Ей показывали документы, копии с печатями, трясли паспортами, объясняли что-то на
плохом русском, куда-то звонили, протягивали телефонную трубку, кто-то назначал
встречу, но зачем, – Марина плохо соображала. Она водила потерянным взглядом по
прихожей, видела знакомые двери, обои, которые так долго выбирала бабушка, инкрустированный паркет, чужое зеркало... Да, мебель можно поменять, и адрес – можно, даже поссориться на время с друзьями, даже с Соней, – можно, но как вырвать из жизни
прошлое? из сердца – детство? плохое, хорошее – неважно. Как ОБЕЗ – («смерть/-
смертить», а «жизнь»?) – ЖИЗНИТЬ себя? Какими бы сложными ни были ее отношения с
матушкой, Марина в своей верности все надеялась... ждала... – ведь любовь одолевает все.
А нелюбовь? Не вражда, нет, – а именно нелюбовь? Она равнодушна, и ей, нелюбви, дела
нет до тебя и твоей жизни. Явишься к ней на порог, – посмотрит мутным взглядом, и
дверь перед носом захлопнет, – иди куда хочешь.
Марина отправилась в следующий подъезд, к Соне. Соня ужаснулась, увидев подругу: взъерошенная, дрожит, взгляд безумный, стоит, молчит, будто язык проглотила; завела
подругу на кухню, маму позвала. Та только руками всплеснула: «Деточка, что?! Что
случилось? Дома-то была?» Услышав слово «дом», Марина вздрогнула всем телом и
разревелась, а Соня с мамой, с трудом сквозь всхлипывания различая слова, выслушали
странную историю, напоили Марину какими-то каплями, уложили на Сонечкин диван и
разделились. Соня осталась при подруге, а ее мама, возмущенная и рассерженная, наспех
одевшись и ничего не объясняя девочкам, ушла.

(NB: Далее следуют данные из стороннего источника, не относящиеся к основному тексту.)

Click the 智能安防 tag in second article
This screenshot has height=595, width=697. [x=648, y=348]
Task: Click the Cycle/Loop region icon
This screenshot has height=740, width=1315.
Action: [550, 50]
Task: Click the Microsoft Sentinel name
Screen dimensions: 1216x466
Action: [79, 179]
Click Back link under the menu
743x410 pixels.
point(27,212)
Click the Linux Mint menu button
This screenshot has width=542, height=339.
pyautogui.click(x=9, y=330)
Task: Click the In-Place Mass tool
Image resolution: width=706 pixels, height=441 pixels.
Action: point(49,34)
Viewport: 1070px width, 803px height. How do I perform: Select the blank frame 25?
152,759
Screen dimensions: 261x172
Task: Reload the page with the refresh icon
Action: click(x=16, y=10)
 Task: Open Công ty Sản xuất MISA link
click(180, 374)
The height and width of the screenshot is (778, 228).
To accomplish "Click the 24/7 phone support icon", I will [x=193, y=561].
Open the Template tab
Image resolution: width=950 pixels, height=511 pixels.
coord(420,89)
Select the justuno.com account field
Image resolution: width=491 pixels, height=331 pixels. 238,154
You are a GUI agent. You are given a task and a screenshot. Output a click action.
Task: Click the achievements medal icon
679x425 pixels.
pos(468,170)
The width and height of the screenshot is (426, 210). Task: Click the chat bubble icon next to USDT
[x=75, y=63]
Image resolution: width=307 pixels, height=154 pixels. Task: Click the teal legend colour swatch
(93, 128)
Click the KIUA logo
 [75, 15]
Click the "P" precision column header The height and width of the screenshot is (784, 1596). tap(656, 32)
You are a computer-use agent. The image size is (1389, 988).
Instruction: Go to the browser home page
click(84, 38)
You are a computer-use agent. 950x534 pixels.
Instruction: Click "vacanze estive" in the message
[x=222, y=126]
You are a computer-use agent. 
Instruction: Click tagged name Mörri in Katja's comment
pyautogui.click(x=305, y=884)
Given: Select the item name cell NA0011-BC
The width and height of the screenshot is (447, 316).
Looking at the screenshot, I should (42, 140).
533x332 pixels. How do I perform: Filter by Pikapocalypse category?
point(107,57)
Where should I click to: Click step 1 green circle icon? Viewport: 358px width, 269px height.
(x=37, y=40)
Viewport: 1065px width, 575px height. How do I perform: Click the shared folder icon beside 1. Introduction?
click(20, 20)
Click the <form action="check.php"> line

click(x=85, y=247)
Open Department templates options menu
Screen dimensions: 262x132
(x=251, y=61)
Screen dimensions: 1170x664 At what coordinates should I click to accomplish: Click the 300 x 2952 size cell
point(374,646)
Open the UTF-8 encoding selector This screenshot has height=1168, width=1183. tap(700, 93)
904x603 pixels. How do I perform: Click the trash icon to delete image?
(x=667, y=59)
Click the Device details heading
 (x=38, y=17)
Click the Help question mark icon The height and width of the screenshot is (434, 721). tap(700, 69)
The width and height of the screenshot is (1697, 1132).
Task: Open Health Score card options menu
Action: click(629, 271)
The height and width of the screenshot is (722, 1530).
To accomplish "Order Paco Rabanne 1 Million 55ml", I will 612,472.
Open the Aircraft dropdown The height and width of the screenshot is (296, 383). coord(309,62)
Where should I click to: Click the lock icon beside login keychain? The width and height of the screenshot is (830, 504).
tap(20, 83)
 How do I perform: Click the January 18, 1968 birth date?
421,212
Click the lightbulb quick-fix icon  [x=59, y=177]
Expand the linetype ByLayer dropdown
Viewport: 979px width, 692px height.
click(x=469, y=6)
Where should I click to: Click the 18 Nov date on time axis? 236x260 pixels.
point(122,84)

Отупение, охватившее ум и душу Марины долго не отступало. Сколько-то дней она жила
у Сони, потом, в сопровождении подруги, ее мамы и каких-то мужчин, отправилась на
Васильевский остров, ходила по конторам, подписывала бумаги, искала нужный дом, квартиру, проверяла ключи, прощалась с провожатыми, и наконец, оставшись одна в
темной, похожей на чулан, комнатушке, улеглась в углу на кусок поролона с красным
шелковистым покрывалом (еще раз спасибо Соне с мамой), свернулась в клубок, как
могла прикрыла ноги тем же покрывалом, больше-то нечем, и замерла. Думать не было
сил, плакать не было слез, и не заснуть – холодно. Так, в глухом забытьи всю ночь и
провалялась. На следующий день на дежурство опоздала, – часов-то нет. На работу
пришла, а там новость: уволиться попросили. Денег на зарплаты не хватало, санитарок
сокращали, оставляли или очень квалифицированных, или хорошо приспособленных к
материальной изнанке жизни. Марина ни к тем, ни к другим не относилась. Как говорится,
– ничего личного, без обид.
Она и не обиделась. Наоборот, даже вроде успокоилась, будто правильность какую-то
подметила: уж ничего – так ничего, такое «ничего», чтоб если и захочешь уцепиться, – не
за что было. Одежду б и ту отдала, да в психушку забрать могут! А может, и правильно, –
в психушку-то? С нервами уже лежала, может, – с головой пора? Чего-то не понимает эта
голова, не додумывает. Сколько раз ловила себя на том, что для матери чем угодно
пожертвовала бы, а представился случай, и ой! как себя жалко. Но стоило Марине
очутиться в темной комнатушке, – пыл самоуничижения утих. Забившись в угол и кое-как
завернувшись в просыревшее покрывало, она погрузилась в бездумную, бездушную
неподвижность. «На Васильевский остров я приду умирать, – крутилось в голове. –
Умирать... Оно бы, может, и лучше, логичнее было бы...»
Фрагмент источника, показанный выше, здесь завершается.